WHAT THE TASK REQUIRES
Down to the final line, reproduce the entries that follow exactly.

(Collected data)
☆ ☆ ☆

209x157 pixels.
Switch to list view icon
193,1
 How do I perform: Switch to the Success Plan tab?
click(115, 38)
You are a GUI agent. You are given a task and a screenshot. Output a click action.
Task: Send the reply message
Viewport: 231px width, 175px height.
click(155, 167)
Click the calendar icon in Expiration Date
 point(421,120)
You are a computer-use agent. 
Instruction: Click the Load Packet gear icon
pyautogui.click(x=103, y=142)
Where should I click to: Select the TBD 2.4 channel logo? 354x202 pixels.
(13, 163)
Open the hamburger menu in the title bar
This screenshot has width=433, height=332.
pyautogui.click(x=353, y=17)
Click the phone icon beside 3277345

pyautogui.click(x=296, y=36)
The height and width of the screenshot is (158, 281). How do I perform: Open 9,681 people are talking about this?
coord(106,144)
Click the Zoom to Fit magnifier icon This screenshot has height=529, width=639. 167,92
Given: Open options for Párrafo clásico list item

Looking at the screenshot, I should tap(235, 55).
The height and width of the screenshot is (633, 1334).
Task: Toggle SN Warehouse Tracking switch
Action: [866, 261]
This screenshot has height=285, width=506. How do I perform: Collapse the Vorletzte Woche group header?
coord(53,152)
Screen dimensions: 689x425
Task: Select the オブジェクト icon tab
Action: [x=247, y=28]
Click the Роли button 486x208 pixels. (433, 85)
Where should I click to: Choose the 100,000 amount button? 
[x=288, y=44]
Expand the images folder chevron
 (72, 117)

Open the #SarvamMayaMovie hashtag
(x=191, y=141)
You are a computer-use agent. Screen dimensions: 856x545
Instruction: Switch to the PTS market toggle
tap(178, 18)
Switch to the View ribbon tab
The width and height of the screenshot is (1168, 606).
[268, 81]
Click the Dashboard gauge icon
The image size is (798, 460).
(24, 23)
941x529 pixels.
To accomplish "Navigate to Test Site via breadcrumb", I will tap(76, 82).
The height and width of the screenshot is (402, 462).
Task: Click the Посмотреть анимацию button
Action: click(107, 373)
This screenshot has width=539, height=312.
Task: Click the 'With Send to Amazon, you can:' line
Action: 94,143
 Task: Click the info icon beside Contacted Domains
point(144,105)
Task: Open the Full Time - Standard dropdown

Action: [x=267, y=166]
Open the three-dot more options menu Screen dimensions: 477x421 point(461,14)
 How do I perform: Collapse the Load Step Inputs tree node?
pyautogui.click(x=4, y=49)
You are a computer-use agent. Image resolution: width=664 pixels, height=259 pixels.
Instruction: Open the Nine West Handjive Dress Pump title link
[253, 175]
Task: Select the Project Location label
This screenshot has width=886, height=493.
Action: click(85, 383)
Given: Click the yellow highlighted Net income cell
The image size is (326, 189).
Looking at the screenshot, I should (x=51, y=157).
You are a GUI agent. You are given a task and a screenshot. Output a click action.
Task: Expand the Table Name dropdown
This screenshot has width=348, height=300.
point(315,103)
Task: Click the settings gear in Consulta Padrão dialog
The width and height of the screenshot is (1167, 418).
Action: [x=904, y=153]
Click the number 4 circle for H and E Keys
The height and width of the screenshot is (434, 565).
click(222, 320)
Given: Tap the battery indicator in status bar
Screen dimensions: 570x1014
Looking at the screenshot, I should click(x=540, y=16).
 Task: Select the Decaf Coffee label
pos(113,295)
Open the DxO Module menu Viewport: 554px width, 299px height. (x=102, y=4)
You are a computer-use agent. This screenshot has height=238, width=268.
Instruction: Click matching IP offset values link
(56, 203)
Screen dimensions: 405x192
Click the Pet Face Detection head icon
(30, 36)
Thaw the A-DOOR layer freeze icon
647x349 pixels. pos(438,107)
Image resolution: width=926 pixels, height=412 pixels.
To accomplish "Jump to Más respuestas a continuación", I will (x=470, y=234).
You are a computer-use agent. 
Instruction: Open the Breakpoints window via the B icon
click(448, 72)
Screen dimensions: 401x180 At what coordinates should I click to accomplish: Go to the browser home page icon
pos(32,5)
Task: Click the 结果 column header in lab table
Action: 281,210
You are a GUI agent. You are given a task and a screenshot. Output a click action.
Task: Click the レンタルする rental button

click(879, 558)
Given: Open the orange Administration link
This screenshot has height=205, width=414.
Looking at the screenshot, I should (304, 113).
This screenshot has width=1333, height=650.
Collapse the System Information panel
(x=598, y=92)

☆ ☆ ☆

ANSWER
209x157 pixels.
Switch to list view icon
193,1
 How do I perform: Switch to the Success Plan tab?
click(115, 38)
You are a GUI agent. You are given a task and a screenshot. Output a click action.
Task: Send the reply message
Viewport: 231px width, 175px height.
click(155, 167)
Click the calendar icon in Expiration Date
 point(421,120)
You are a computer-use agent. 
Instruction: Click the Load Packet gear icon
pyautogui.click(x=103, y=142)
Where should I click to: Select the TBD 2.4 channel logo? 354x202 pixels.
(13, 163)
Open the hamburger menu in the title bar
This screenshot has width=433, height=332.
pyautogui.click(x=353, y=17)
Click the phone icon beside 3277345

pyautogui.click(x=296, y=36)
The height and width of the screenshot is (158, 281). How do I perform: Open 9,681 people are talking about this?
coord(106,144)
Click the Zoom to Fit magnifier icon This screenshot has height=529, width=639. 167,92
Given: Open options for Párrafo clásico list item

Looking at the screenshot, I should tap(235, 55).
The height and width of the screenshot is (633, 1334).
Task: Toggle SN Warehouse Tracking switch
Action: [866, 261]
This screenshot has height=285, width=506. How do I perform: Collapse the Vorletzte Woche group header?
coord(53,152)
Screen dimensions: 689x425
Task: Select the オブジェクト icon tab
Action: [x=247, y=28]
Click the Роли button 486x208 pixels. (433, 85)
Where should I click to: Choose the 100,000 amount button? 
[x=288, y=44]
Expand the images folder chevron
 (72, 117)

Open the #SarvamMayaMovie hashtag
(x=191, y=141)
You are a computer-use agent. Screen dimensions: 856x545
Instruction: Switch to the PTS market toggle
tap(178, 18)
Switch to the View ribbon tab
The width and height of the screenshot is (1168, 606).
[268, 81]
Click the Dashboard gauge icon
The image size is (798, 460).
(24, 23)
941x529 pixels.
To accomplish "Navigate to Test Site via breadcrumb", I will tap(76, 82).
The height and width of the screenshot is (402, 462).
Task: Click the Посмотреть анимацию button
Action: click(107, 373)
This screenshot has width=539, height=312.
Task: Click the 'With Send to Amazon, you can:' line
Action: 94,143
 Task: Click the info icon beside Contacted Domains
point(144,105)
Task: Open the Full Time - Standard dropdown

Action: [x=267, y=166]
Open the three-dot more options menu Screen dimensions: 477x421 point(461,14)
 How do I perform: Collapse the Load Step Inputs tree node?
pyautogui.click(x=4, y=49)
You are a computer-use agent. Image resolution: width=664 pixels, height=259 pixels.
Instruction: Open the Nine West Handjive Dress Pump title link
[253, 175]
Task: Select the Project Location label
This screenshot has width=886, height=493.
Action: click(85, 383)
Given: Click the yellow highlighted Net income cell
The image size is (326, 189).
Looking at the screenshot, I should (x=51, y=157).
You are a GUI agent. You are given a task and a screenshot. Output a click action.
Task: Expand the Table Name dropdown
This screenshot has width=348, height=300.
point(315,103)
Task: Click the settings gear in Consulta Padrão dialog
The width and height of the screenshot is (1167, 418).
Action: [x=904, y=153]
Click the number 4 circle for H and E Keys
The height and width of the screenshot is (434, 565).
click(222, 320)
Given: Tap the battery indicator in status bar
Screen dimensions: 570x1014
Looking at the screenshot, I should click(x=540, y=16).
 Task: Select the Decaf Coffee label
pos(113,295)
Open the DxO Module menu Viewport: 554px width, 299px height. (x=102, y=4)
You are a computer-use agent. This screenshot has height=238, width=268.
Instruction: Click matching IP offset values link
(56, 203)
Screen dimensions: 405x192
Click the Pet Face Detection head icon
(30, 36)
Thaw the A-DOOR layer freeze icon
647x349 pixels. pos(438,107)
Image resolution: width=926 pixels, height=412 pixels.
To accomplish "Jump to Más respuestas a continuación", I will (x=470, y=234).
You are a computer-use agent. 
Instruction: Open the Breakpoints window via the B icon
click(448, 72)
Screen dimensions: 401x180 At what coordinates should I click to accomplish: Go to the browser home page icon
pos(32,5)
Task: Click the 结果 column header in lab table
Action: 281,210
You are a GUI agent. You are given a task and a screenshot. Output a click action.
Task: Click the レンタルする rental button

click(879, 558)
Given: Open the orange Administration link
This screenshot has height=205, width=414.
Looking at the screenshot, I should (304, 113).
This screenshot has width=1333, height=650.
Collapse the System Information panel
(x=598, y=92)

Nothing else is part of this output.